Historical query storage and analysis in Azure Synapse Analytics
Historic query analysis is one of the crucial needs of data engineers. Azure Synapse Analytics supports four main ways to analyze query history and performance. These include Query Store, DMVs, Azure Log Analytics, and Azure Data Explorer.
This article will show you how to use each of these options for your needs. Review use cases when it comes to analyzing query history, and the best method for each.
Customer need | Query Store | DMVs | Azure Log Analytics | Azure Data Explorer |
---|---|---|---|---|
Out of the box solution | Needs enabling | ✔️ | Addition service required | Addition service required |
Longer analysis periods | 30 days | Up to 10000 rows of history | Customizable | Customizable |
Crucial metrics availability | Limited | ✔️ | Limited | Customizable |
Use SQL for analysis | ✔️ | ✔️ | KQL needed | SQL support is limited |
Query Store
The Query Store feature provides insight on query plan choice and performance. It simplifies performance troubleshooting by helping you quickly find performance differences caused by query plan changes.

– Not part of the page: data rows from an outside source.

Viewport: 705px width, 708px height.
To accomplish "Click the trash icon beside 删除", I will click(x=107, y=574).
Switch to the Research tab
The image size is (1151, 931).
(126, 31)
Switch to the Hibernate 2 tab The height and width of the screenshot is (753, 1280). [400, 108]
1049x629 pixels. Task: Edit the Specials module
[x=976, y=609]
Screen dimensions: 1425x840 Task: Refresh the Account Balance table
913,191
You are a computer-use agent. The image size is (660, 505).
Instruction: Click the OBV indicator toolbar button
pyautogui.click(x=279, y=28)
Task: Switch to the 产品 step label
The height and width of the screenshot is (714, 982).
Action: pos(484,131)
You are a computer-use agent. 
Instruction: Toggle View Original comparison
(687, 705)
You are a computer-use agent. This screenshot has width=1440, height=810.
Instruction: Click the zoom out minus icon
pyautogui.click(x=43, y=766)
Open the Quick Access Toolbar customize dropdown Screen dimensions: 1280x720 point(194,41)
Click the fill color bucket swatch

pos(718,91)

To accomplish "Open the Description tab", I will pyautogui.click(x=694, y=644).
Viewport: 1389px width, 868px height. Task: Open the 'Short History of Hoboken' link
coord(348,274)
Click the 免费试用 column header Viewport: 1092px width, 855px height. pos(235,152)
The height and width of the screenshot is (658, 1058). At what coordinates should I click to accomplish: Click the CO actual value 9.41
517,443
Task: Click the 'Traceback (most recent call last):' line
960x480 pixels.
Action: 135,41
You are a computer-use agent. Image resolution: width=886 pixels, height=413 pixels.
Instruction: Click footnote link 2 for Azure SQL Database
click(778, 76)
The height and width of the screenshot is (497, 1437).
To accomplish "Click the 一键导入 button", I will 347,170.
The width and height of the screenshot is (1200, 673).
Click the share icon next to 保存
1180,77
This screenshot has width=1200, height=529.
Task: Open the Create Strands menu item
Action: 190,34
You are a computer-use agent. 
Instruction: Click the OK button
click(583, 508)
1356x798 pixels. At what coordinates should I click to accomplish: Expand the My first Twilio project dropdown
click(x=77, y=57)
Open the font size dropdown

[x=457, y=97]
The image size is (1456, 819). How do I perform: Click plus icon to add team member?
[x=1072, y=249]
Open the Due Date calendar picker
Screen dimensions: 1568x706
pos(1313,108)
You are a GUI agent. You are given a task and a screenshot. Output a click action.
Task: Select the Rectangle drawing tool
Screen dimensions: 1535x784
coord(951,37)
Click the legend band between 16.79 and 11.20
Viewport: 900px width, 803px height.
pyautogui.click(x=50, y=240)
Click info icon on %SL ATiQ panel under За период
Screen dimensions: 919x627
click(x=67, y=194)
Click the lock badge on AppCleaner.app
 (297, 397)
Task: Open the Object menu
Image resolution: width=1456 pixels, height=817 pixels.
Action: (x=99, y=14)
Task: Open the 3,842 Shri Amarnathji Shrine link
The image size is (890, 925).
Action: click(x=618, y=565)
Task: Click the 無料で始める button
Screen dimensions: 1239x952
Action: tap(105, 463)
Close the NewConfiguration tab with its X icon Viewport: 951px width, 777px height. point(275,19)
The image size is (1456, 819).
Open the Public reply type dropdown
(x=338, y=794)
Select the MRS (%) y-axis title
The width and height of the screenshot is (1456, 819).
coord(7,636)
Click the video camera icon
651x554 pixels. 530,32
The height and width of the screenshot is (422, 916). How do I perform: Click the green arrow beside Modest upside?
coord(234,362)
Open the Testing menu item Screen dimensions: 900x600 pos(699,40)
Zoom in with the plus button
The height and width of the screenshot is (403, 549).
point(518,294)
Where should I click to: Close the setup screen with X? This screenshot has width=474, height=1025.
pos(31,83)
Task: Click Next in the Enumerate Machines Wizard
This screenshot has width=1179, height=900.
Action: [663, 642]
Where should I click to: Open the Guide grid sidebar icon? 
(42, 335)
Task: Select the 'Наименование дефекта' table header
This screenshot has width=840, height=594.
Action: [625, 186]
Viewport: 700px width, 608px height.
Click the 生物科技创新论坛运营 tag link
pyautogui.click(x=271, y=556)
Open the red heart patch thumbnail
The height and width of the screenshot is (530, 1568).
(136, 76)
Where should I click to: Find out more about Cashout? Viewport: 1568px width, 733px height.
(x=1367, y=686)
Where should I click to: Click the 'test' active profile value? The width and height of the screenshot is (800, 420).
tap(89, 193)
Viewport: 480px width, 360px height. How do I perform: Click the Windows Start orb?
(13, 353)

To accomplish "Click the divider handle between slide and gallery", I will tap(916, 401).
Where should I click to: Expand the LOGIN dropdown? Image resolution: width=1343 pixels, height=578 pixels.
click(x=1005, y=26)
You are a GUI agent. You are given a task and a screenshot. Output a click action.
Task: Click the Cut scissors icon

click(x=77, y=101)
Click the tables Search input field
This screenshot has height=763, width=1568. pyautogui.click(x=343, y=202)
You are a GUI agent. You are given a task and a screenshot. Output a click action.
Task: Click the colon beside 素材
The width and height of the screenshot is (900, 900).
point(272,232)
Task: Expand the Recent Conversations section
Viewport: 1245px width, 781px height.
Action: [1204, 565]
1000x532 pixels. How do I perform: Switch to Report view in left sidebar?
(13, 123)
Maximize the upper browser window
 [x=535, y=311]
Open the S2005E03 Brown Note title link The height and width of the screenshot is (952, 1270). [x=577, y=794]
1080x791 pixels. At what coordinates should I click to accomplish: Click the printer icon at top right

Query Store is not enabled by default for new Azure Synapse Analytics databases. To enable Query Store to run the following T-SQL command:
ALTER DATABASE <database_name>
SET QUERY_STORE = ON;
For example:
ALTER DATABASE [SQLPOOL1]
SET QUERY_STORE = ON;
You can run performance auditing and troubleshooting related tasks by finding last executed queries, execution counts, longest running queries, queries with maximum physical I/O leads. Please refer to Monitoring Performance By Using the Query Store for sample queries.
Advantages:
- Up to 30 days of storage for query data. Default 7 days.
- Data can be consumed in the same tool that you'd run the query in.
Known Limitation:
- Default storage of historic query data is less.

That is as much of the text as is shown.